Original URL: http://www.theregister.co.uk/2012/11/14/phone_usage/
Brits admit to using mobile phones during sex - and not in a good way
Hang on, I'm just in the middle of someone
One in 20 Brits admit using a mobile phone during sex - and not in a good way - while almost half check mail while pretending to listen to their significant other talking.
More than half of us use our phones in bed, but that's forgivable as "checking email" is a marvellous excuse for another five minutes under the duvet. It is worrying, however, that 5 per cent of us aren't sufficiently distracted by a bit of horizontal jogging to put the mobile down, making it hardly surprising that 45 per cent can't ever relax thanks to ubiquitous connectivity.
The numbers come from Storage Options, which hired cut-price-YouGov outfit YourSayPays to ask 1,000 people about their mobile-phone usage.

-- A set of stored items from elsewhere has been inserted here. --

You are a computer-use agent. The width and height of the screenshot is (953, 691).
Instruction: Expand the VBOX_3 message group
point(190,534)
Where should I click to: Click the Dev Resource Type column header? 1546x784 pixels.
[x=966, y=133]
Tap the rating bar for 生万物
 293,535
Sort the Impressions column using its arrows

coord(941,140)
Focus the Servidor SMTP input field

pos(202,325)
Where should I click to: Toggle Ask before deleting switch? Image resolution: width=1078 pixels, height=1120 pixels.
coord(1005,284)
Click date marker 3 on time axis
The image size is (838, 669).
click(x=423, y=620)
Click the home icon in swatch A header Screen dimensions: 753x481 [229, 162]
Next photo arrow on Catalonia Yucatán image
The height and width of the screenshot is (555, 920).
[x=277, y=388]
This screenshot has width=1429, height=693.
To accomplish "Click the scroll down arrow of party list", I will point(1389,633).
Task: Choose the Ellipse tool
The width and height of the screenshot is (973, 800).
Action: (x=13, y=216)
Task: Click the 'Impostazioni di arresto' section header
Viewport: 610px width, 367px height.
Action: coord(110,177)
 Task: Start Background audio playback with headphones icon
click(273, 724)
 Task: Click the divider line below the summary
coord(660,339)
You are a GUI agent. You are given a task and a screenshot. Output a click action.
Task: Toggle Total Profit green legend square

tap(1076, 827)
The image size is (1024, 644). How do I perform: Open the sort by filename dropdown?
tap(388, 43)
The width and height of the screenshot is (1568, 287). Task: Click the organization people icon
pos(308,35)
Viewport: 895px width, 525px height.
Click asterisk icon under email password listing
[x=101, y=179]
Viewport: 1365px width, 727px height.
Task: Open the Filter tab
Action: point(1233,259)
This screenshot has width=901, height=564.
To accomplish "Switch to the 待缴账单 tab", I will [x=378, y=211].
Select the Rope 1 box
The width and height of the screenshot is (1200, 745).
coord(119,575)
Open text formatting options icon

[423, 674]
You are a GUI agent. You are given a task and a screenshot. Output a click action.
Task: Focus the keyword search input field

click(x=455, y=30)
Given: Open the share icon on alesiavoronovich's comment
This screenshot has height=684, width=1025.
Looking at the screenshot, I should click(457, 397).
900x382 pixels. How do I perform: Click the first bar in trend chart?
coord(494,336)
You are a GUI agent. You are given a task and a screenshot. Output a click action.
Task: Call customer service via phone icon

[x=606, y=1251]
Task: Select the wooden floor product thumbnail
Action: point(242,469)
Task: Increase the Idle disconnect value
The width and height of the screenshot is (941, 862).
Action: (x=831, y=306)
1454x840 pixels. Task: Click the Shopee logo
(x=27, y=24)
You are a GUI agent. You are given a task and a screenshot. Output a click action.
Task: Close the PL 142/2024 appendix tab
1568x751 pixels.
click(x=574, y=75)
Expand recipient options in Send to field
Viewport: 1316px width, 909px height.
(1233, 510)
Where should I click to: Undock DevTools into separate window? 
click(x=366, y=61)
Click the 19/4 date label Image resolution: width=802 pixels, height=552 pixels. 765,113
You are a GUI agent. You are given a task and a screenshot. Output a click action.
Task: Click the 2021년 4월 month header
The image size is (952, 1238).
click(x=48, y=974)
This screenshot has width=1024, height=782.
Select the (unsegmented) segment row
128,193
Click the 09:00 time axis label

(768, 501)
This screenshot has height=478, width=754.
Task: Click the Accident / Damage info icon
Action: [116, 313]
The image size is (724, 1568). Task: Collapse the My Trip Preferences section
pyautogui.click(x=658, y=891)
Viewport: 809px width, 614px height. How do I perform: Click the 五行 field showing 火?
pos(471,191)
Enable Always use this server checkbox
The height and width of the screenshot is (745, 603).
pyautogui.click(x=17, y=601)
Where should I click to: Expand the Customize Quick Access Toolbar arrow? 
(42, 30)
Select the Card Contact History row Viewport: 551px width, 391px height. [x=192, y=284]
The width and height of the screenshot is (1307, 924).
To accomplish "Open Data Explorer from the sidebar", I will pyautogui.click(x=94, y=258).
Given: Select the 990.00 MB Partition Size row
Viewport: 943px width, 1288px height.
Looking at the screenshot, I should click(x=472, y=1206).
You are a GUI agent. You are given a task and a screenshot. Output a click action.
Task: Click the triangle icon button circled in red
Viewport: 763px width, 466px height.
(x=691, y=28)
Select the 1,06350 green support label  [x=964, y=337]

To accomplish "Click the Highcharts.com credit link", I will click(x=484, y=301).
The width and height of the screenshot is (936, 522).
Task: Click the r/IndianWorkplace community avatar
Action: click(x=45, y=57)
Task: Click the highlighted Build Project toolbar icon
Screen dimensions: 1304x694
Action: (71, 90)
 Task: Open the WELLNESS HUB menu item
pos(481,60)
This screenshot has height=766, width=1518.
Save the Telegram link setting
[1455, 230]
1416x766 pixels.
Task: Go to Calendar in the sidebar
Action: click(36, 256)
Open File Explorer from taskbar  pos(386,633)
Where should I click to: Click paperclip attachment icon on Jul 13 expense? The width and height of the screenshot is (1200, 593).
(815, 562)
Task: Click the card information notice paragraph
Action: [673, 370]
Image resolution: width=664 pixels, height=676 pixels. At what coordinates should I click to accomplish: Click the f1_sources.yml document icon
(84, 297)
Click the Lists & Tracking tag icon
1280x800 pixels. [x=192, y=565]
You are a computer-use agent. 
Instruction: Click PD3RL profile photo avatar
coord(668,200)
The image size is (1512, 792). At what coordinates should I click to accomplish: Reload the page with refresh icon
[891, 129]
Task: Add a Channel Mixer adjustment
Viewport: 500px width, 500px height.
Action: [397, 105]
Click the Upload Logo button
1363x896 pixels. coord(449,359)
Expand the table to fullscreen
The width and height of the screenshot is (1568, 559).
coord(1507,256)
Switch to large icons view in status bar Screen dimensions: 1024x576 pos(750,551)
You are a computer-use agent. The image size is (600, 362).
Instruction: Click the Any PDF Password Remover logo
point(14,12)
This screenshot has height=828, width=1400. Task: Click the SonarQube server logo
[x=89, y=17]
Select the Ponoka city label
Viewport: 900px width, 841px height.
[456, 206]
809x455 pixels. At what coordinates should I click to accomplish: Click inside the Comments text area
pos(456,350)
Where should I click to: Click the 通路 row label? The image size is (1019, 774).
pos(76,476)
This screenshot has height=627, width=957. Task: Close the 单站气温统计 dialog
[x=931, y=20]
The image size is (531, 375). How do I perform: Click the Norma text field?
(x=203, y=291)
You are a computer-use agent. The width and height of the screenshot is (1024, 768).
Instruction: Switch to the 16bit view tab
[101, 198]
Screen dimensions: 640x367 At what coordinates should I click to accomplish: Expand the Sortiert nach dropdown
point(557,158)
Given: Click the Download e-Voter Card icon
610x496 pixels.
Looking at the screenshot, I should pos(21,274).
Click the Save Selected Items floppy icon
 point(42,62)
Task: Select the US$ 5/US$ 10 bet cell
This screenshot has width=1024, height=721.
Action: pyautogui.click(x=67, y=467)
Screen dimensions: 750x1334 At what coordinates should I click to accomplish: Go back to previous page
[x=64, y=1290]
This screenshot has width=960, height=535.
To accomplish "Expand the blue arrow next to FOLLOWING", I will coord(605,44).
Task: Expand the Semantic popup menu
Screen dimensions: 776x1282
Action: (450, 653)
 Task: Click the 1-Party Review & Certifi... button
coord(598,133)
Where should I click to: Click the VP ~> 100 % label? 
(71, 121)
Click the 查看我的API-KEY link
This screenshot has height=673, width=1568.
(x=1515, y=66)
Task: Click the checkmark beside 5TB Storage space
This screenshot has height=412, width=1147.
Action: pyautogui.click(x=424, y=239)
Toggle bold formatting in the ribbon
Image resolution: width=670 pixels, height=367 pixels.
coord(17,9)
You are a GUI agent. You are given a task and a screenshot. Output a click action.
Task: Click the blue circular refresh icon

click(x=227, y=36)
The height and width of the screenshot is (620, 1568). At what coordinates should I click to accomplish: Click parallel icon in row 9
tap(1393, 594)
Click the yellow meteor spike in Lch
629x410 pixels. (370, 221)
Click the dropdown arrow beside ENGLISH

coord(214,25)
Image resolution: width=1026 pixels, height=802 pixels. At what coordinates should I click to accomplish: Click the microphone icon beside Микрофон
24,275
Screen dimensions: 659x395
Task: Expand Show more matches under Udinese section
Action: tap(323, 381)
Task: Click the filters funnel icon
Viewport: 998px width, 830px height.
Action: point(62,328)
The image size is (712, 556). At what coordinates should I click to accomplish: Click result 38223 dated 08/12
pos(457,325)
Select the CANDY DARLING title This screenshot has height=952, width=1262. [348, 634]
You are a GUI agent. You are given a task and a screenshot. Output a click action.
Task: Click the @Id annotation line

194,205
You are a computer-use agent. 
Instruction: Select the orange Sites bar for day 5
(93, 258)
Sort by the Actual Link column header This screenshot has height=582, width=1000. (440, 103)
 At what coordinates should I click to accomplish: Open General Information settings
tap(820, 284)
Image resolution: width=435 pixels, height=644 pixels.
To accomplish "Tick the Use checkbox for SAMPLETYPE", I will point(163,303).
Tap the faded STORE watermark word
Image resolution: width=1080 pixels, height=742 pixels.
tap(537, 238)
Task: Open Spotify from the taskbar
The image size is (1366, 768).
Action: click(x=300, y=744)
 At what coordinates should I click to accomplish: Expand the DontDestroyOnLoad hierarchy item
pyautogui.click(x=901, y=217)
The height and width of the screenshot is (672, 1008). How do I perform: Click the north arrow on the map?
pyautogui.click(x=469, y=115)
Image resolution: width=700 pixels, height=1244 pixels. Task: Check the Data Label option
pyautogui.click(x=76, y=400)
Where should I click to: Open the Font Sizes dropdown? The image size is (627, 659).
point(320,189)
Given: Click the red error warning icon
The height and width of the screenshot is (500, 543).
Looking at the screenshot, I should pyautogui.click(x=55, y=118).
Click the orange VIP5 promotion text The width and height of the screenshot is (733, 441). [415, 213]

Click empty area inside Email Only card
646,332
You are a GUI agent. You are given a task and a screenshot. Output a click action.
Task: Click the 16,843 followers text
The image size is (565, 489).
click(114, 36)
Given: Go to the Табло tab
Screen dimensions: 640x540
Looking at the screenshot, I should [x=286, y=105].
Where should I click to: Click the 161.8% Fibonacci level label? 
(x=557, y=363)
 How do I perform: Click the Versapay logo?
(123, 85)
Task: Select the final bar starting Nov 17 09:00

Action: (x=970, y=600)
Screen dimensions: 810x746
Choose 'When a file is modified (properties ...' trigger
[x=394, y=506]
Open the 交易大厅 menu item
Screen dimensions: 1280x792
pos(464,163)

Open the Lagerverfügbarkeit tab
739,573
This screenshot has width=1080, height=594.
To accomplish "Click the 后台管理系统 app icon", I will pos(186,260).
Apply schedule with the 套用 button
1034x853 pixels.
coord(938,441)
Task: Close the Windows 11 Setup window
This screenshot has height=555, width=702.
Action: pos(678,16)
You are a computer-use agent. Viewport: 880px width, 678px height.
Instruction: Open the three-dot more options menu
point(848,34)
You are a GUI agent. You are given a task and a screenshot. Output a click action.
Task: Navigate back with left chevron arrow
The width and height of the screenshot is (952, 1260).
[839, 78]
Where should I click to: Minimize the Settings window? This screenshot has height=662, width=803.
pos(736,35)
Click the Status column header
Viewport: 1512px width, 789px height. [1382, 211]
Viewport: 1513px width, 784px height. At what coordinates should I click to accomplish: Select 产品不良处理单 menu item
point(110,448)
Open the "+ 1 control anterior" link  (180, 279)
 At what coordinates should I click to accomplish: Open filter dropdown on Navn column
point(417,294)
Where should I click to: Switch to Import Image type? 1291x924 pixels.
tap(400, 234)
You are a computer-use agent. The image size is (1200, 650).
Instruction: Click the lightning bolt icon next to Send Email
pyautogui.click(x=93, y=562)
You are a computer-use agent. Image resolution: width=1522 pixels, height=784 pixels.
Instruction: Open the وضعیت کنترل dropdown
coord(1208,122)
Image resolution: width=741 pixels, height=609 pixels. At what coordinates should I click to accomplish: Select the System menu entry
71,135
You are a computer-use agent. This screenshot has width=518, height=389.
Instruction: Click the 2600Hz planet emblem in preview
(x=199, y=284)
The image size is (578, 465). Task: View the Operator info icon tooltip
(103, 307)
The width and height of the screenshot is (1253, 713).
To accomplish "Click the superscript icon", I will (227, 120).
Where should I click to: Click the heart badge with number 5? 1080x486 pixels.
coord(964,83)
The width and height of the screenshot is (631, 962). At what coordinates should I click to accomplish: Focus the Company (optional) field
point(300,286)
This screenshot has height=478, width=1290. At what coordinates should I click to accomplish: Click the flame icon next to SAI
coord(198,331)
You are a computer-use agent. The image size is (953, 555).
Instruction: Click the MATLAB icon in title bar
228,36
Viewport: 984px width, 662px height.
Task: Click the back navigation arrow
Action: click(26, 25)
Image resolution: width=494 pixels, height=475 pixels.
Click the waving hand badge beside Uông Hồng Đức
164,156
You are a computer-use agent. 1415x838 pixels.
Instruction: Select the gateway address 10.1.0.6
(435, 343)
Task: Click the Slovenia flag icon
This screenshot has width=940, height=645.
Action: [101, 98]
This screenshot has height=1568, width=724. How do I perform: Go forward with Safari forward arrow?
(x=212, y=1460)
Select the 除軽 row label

They found that 49 per cent use their mobile device while pretending to listen to what their partner is saying (or "multi tasking" as they might have it), something so annoying that one in five survey respondents said they impose time limits on a partner's use of technology - though the more quick-witted among you might make use of their distraction to get them to agree to stuff while they're not paying attention.
Forty-five per cent say they can't cope without checking for status updates every hour, which makes an addiction to smoking seem benign (most smokers can cope a couple of hours at least, and some can sleep all night without breaking for a cigarette).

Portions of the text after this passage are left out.